### Exercise prompt
Drop the pictures; give again exactly the lines from the one holding "Where should I click to: Collapse" through the end of the data.

——

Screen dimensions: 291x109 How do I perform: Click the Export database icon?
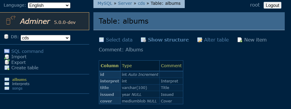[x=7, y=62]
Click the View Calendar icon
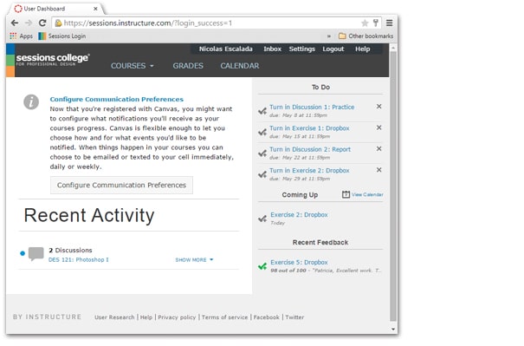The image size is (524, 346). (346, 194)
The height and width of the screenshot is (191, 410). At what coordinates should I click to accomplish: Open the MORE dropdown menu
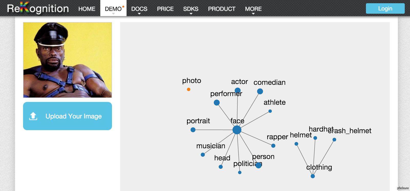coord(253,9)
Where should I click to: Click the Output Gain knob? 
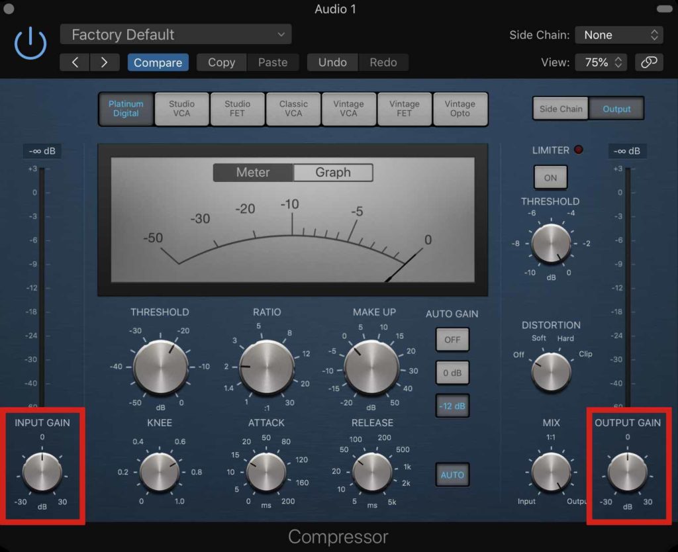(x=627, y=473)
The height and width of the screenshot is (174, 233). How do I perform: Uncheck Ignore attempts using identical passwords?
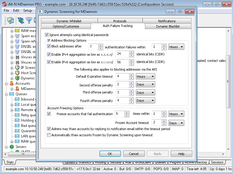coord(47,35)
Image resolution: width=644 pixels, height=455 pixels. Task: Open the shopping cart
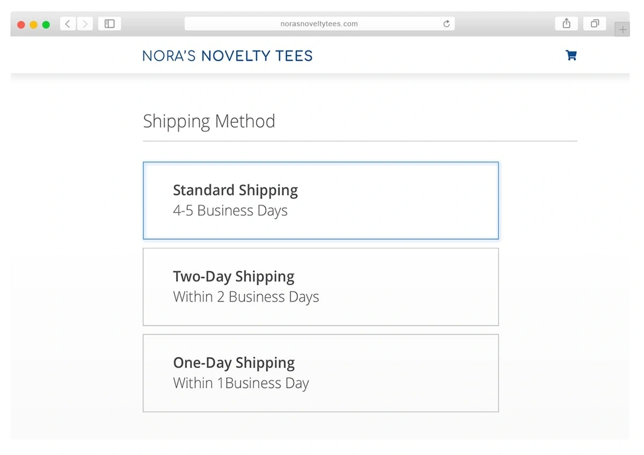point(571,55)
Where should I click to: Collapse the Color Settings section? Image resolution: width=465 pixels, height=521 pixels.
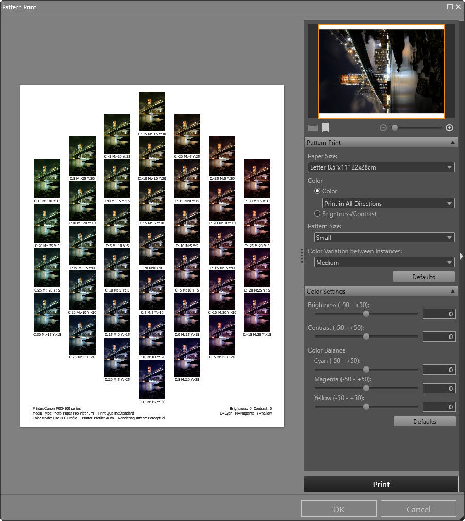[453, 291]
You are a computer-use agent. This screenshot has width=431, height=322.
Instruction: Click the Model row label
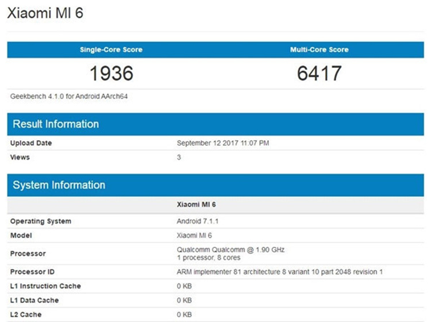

——

### Worked solution
Where should I click to: Collapse the Color Settings section? Image resolution: width=465 pixels, height=521 pixels.
[453, 291]
You are a computer-use agent. This screenshot has width=431, height=322.
Instruction: Click the Model row label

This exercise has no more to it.